- Extracted entries:
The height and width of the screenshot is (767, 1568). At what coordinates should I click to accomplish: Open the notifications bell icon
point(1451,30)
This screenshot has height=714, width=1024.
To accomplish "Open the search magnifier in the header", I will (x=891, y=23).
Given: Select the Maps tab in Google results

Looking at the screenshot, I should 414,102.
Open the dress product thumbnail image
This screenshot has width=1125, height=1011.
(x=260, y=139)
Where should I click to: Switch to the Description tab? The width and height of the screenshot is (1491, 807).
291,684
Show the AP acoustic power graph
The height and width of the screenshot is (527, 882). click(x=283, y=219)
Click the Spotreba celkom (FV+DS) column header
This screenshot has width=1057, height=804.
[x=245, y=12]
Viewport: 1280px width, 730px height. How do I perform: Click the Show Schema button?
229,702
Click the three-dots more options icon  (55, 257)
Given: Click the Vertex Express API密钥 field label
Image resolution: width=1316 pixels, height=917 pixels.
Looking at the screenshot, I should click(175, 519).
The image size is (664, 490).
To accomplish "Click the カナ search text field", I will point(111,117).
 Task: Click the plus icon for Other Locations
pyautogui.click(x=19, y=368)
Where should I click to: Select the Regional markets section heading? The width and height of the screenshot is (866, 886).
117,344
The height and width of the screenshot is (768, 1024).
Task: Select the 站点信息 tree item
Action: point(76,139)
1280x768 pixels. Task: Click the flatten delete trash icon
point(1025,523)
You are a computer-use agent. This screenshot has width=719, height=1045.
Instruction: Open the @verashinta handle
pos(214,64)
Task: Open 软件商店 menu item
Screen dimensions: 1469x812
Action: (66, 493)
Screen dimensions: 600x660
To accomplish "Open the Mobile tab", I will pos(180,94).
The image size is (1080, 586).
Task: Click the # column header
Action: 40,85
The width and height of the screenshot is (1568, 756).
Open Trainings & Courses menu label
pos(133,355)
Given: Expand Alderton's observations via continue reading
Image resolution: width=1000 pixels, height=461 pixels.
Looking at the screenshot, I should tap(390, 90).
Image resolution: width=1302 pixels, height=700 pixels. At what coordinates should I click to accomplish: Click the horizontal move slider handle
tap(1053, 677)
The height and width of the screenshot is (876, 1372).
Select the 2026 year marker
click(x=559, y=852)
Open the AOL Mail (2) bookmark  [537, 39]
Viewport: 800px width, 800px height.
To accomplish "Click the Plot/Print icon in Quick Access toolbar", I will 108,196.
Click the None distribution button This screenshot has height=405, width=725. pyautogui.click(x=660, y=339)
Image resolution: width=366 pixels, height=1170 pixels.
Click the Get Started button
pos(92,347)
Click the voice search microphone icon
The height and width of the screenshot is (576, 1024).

- Exercise:
Each line above should be output exactly as written.

- Response to this exercise:
The height and width of the screenshot is (767, 1568). At what coordinates should I click to accomplish: Open the notifications bell icon
point(1451,30)
This screenshot has height=714, width=1024.
To accomplish "Open the search magnifier in the header", I will (x=891, y=23).
Given: Select the Maps tab in Google results

Looking at the screenshot, I should 414,102.
Open the dress product thumbnail image
This screenshot has width=1125, height=1011.
(x=260, y=139)
Where should I click to: Switch to the Description tab? The width and height of the screenshot is (1491, 807).
291,684
Show the AP acoustic power graph
The height and width of the screenshot is (527, 882). click(x=283, y=219)
Click the Spotreba celkom (FV+DS) column header
This screenshot has width=1057, height=804.
[x=245, y=12]
Viewport: 1280px width, 730px height. How do I perform: Click the Show Schema button?
229,702
Click the three-dots more options icon  (55, 257)
Given: Click the Vertex Express API密钥 field label
Image resolution: width=1316 pixels, height=917 pixels.
Looking at the screenshot, I should click(175, 519).
The image size is (664, 490).
To accomplish "Click the カナ search text field", I will point(111,117).
 Task: Click the plus icon for Other Locations
pyautogui.click(x=19, y=368)
Where should I click to: Select the Regional markets section heading? The width and height of the screenshot is (866, 886).
117,344
The height and width of the screenshot is (768, 1024).
Task: Select the 站点信息 tree item
Action: point(76,139)
1280x768 pixels. Task: Click the flatten delete trash icon
point(1025,523)
You are a computer-use agent. This screenshot has width=719, height=1045.
Instruction: Open the @verashinta handle
pos(214,64)
Task: Open 软件商店 menu item
Screen dimensions: 1469x812
Action: (66, 493)
Screen dimensions: 600x660
To accomplish "Open the Mobile tab", I will pos(180,94).
The image size is (1080, 586).
Task: Click the # column header
Action: 40,85
The width and height of the screenshot is (1568, 756).
Open Trainings & Courses menu label
pos(133,355)
Given: Expand Alderton's observations via continue reading
Image resolution: width=1000 pixels, height=461 pixels.
Looking at the screenshot, I should tap(390, 90).
Image resolution: width=1302 pixels, height=700 pixels. At what coordinates should I click to accomplish: Click the horizontal move slider handle
tap(1053, 677)
The height and width of the screenshot is (876, 1372).
Select the 2026 year marker
click(x=559, y=852)
Open the AOL Mail (2) bookmark  [537, 39]
Viewport: 800px width, 800px height.
To accomplish "Click the Plot/Print icon in Quick Access toolbar", I will 108,196.
Click the None distribution button This screenshot has height=405, width=725. pyautogui.click(x=660, y=339)
Image resolution: width=366 pixels, height=1170 pixels.
Click the Get Started button
pos(92,347)
Click the voice search microphone icon
The height and width of the screenshot is (576, 1024).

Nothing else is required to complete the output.